» **Listing for locating words and elements**:
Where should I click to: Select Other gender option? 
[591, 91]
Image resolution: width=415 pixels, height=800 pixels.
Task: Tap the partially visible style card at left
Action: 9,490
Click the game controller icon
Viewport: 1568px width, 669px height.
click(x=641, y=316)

» **YOUR TASK**: Please copy every line of the listing above word for word.

» **EXPECTED ANSWER**:
Where should I click to: Select Other gender option? 
[591, 91]
Image resolution: width=415 pixels, height=800 pixels.
Task: Tap the partially visible style card at left
Action: 9,490
Click the game controller icon
Viewport: 1568px width, 669px height.
click(x=641, y=316)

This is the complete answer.